In 2010, General Motors unveiled a crossover EREV concept, the Chevy Volt MPV5. Later, in 2011, the company filed to protect the name “Crossvolt,” which seemed to indicate that the MPV5 would go into production, but it never happened. Instead of a crossover EREV, however, General Motors focused their efforts on a luxury EREV, the Cadillac ELR, using the same technology as the Chevy Volt. Seeing no development on the Chevy Crossvolt concept, many assumed that the project was dead, but a recent report suggests that the project may have been revived. The original trademark application, from 2011, has been renewed, according to Fox News, to protect the “Crossvolt” name, and this time we could be closer to seeing a Chevy Volt-based crossover on the road.

Currently, General Motors is testing what has been termed Chevy Volt 2.0, which is expected to deliver even more pure electric miles, perhaps 60 miles or more, and cost perhaps $10,000 less than the current Chevy Volt. Alongside a fleet of Chevy Volt 2.0 cars is an as-yet-unidentified crossover, which appears to be fitted with similar EREV powertrain technology. Chevy Volt 2.0 is expected to make its world debut at the 2015 North American International Auto Show (NAIAS) but, for its part, General Motors says nothing about introducing a crossover alongside the sedan. On the other hand, this is perhaps the perfect time to do so, since crossovers are one of the best-selling segments in the market.

As we’ve covered before, improving fuel economy, even by a little bit in a big segment, can go a long way toward reducing emissions. The Ford F-Series, for example, has been the best-selling vehicle in the United States for over thirty years.
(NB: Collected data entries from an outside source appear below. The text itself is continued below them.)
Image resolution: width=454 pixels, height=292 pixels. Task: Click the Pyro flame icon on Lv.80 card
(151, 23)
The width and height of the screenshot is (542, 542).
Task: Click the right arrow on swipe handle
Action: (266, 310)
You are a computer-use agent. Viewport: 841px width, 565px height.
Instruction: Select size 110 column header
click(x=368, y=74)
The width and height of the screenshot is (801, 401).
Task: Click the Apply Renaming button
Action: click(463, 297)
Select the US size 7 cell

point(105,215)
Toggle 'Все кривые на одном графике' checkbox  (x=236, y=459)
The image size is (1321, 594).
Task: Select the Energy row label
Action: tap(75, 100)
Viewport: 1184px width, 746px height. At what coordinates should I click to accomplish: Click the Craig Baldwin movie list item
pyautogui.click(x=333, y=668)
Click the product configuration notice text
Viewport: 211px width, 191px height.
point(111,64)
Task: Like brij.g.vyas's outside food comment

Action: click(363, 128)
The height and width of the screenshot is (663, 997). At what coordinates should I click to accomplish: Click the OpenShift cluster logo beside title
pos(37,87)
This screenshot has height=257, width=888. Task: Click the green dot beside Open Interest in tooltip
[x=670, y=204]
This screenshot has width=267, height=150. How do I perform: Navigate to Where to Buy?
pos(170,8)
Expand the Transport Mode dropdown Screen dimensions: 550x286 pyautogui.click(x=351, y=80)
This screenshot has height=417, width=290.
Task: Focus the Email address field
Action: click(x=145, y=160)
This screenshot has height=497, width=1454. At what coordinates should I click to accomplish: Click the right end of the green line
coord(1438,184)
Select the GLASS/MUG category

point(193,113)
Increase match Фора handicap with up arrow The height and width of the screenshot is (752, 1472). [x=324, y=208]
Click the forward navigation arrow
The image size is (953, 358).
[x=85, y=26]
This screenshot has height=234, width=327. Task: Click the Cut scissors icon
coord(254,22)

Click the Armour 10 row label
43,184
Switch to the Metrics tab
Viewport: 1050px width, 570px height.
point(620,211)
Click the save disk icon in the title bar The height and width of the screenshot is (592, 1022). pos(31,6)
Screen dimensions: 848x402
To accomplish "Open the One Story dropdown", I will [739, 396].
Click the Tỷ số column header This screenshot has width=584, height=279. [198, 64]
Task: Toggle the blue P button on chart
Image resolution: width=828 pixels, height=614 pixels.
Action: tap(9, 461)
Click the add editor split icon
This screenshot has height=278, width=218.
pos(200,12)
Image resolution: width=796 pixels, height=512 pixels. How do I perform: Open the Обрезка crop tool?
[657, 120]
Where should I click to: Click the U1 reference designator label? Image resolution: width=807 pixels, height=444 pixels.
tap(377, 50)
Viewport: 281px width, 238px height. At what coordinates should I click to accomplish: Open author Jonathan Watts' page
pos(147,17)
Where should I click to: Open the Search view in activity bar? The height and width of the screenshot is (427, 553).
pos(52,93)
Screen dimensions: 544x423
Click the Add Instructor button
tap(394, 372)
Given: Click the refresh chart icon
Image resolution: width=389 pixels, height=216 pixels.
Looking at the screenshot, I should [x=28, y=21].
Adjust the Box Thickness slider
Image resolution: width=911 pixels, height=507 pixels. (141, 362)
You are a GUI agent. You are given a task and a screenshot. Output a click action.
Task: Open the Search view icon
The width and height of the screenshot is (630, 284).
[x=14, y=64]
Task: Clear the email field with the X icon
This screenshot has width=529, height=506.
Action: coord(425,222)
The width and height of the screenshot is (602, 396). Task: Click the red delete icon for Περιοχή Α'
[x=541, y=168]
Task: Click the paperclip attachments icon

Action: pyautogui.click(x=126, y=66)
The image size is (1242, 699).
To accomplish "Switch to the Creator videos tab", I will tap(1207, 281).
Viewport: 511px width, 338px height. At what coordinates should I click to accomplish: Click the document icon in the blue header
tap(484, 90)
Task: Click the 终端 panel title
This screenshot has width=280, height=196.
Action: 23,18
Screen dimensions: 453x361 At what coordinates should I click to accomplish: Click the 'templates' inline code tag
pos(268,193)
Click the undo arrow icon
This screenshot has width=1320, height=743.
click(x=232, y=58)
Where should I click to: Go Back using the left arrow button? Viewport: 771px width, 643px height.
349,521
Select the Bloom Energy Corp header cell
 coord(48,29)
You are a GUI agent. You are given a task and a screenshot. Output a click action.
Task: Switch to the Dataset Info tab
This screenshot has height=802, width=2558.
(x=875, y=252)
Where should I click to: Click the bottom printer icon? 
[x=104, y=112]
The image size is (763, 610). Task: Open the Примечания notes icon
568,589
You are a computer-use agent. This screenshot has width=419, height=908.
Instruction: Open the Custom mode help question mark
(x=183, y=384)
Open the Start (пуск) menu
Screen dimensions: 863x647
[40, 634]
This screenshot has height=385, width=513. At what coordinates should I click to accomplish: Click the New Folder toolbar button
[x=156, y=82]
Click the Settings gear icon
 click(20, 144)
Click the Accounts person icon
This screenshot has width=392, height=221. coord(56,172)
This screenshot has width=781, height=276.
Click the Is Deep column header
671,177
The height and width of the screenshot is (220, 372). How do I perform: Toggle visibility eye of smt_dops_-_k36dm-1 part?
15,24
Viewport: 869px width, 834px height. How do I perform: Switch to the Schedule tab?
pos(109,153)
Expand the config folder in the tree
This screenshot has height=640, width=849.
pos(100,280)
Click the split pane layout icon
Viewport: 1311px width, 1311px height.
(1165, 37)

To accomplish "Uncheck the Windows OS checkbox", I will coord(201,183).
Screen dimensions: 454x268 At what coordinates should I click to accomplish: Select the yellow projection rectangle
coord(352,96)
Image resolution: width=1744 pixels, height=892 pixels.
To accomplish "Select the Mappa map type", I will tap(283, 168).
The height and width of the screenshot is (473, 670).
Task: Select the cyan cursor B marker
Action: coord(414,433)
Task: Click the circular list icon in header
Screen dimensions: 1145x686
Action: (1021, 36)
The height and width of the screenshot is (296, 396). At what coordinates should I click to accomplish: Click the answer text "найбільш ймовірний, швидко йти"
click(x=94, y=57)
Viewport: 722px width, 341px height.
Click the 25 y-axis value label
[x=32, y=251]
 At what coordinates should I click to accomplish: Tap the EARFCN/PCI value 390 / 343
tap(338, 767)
Even a one-mpg improvement could result in some $80 million in fuel savings and nearly a quarter-million tons of carbon dioxide. Considering that the Honda CR-V compact crossover was the fourth-best-selling vehicle in the United States, after three pickup-trucks, one can see where a high-efficiency crossover, the Chevy Volt-based Chevy Crossvolt, might make a huge difference in automobile emissions.